Trump ‘Talking About Nuclear Weapons the Way He Talked About It Is Not Rational’

Spurred by a revelation made by MSNBC’s Joe Scarborough this week, nuclear experts are increasingly concerned about a President Trump who would have control of America’s nuclear weapons. 

“Several months ago, a foreign policy expert went to advise Donald Trump,” Scarborough told former CIA Director Michael Hayden on-air Wednesday. “And three times he asked about the use of nuclear weapons — three times he asked. At one point, ‘If we have them, why can’t we use them?’”

Scarborough’s remarks moved the political conversation across the nation back to Trump’s comments earlier this year in support of nuclear weapons. “Somebody hits us within ISIS, you wouldn’t fight back with a nuke?,” Trump said in March.

The Hill interviewed more than a half-dozen nuclear weapons experts, all of whom “expressed a level of concern or anxiety about Trump’s control of nuclear weapons and his leadership of global nonproliferation.” Among them, the U.S. Director of a top-ten international think tank, Mark Fitzpatrick.

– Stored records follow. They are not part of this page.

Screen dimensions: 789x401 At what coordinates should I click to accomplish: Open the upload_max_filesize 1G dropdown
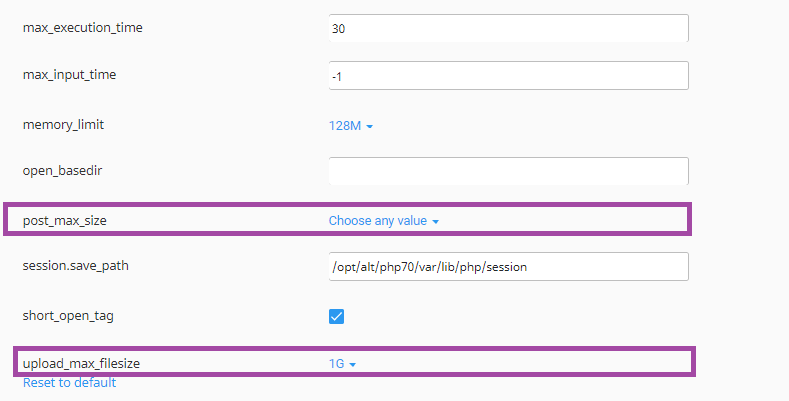pos(343,364)
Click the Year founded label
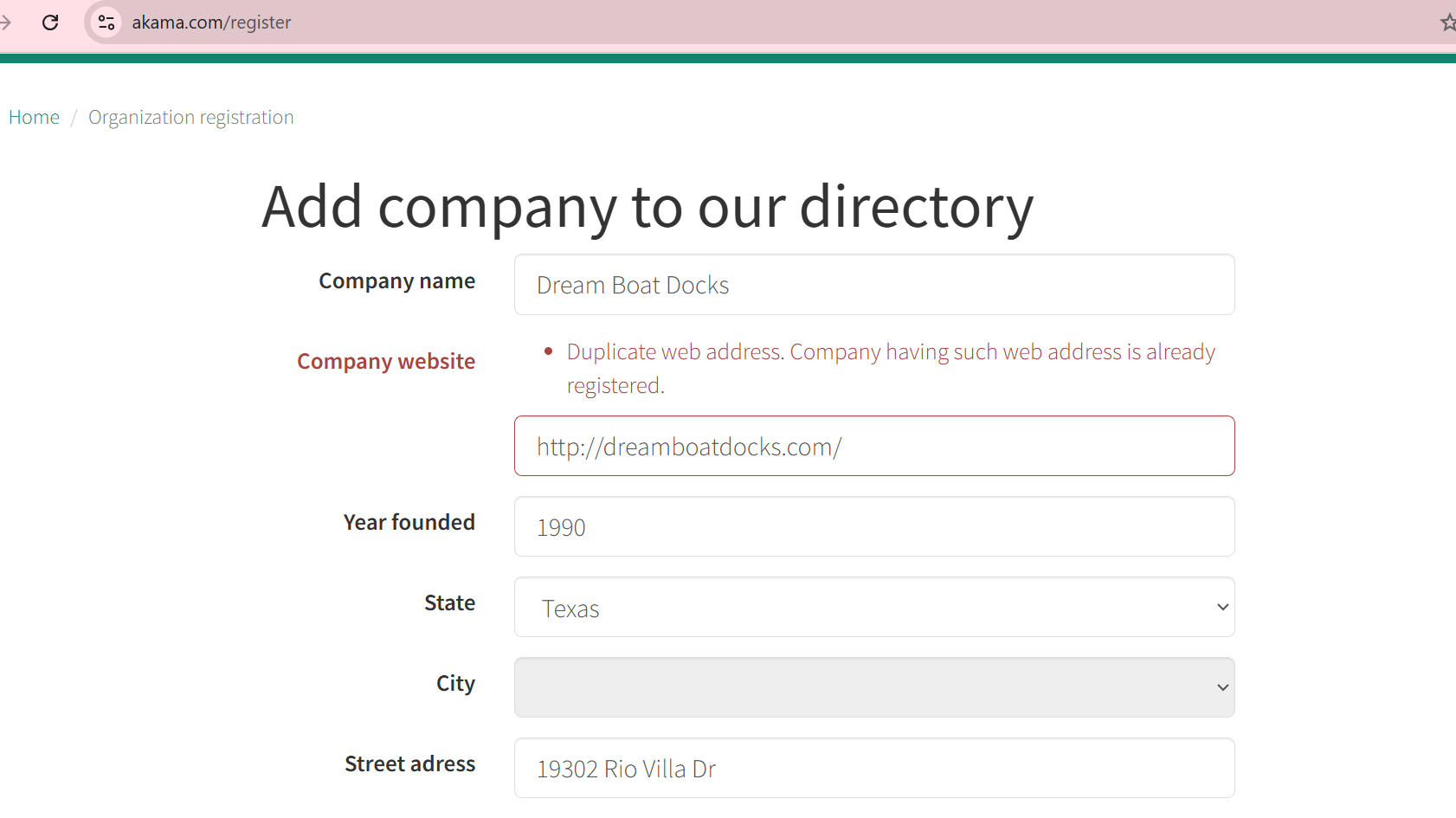The image size is (1456, 818). point(409,522)
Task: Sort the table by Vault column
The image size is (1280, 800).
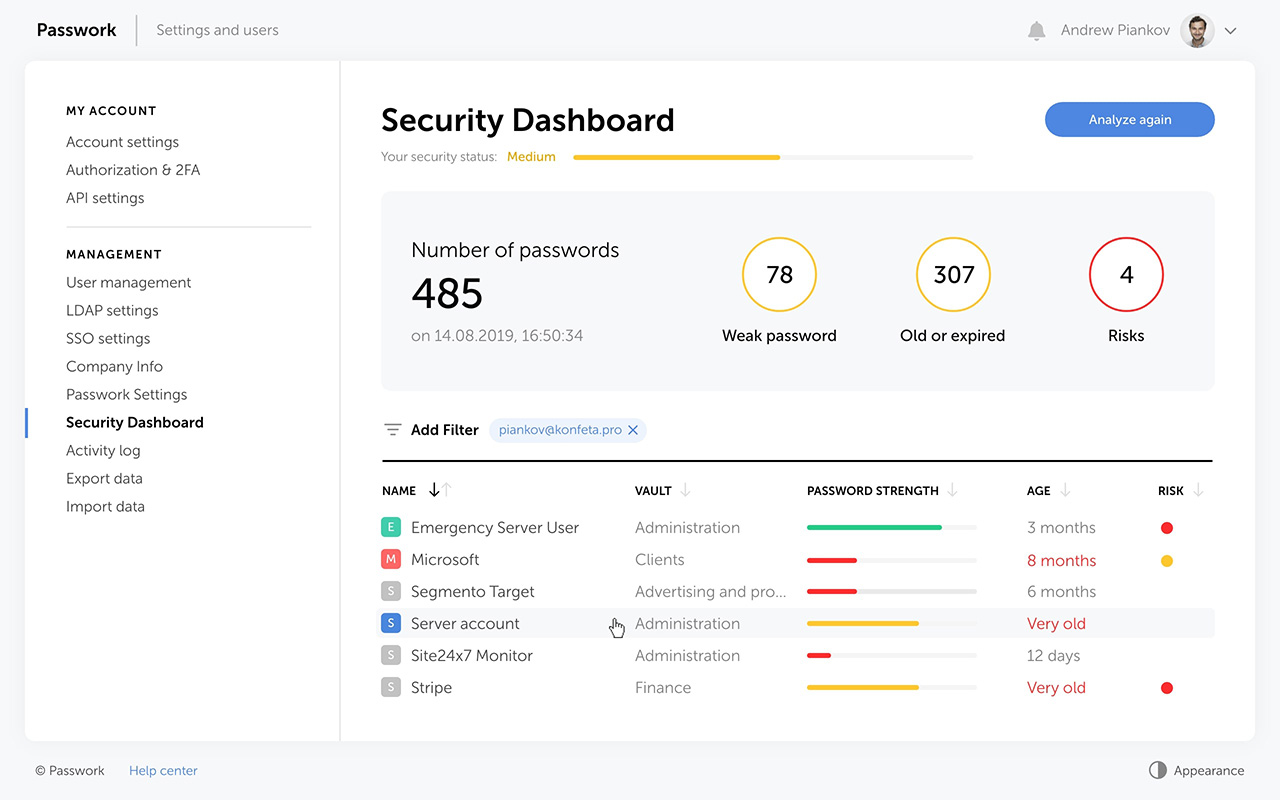Action: pyautogui.click(x=685, y=490)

“This could really trigger nuclear wars that could end mankind. Is that what he wants?” Fitzpatrick, the executive director of the U.S. office of the International Institute for Strategic Studies, told The Hill in a report released Saturday. “Talking about nuclear weapons the way he talked about it is not rational.” 

Trump in the recent past has made clear he is not opposed to other countries gaining nuclear weapons, stating that it’s likely to happen regardless of America’s efforts. In April Trump at a GOP presidential debate said nuclear proliferation is “going to happen anyway.”

Trump also said if countries including Japan, Saudi Arabia, and South Korea had nuclear weapons, “I’m not sure that would be a bad thing for us.”

Speaking to what The Hill calls Trump’s “cavalier rhetoric about using nuclear weapons and potentially allowing them to be obtained by U.S. allies,” Fitzpatrick called it “the most dangerous thing that he has said, among many dangerous and stupid things.”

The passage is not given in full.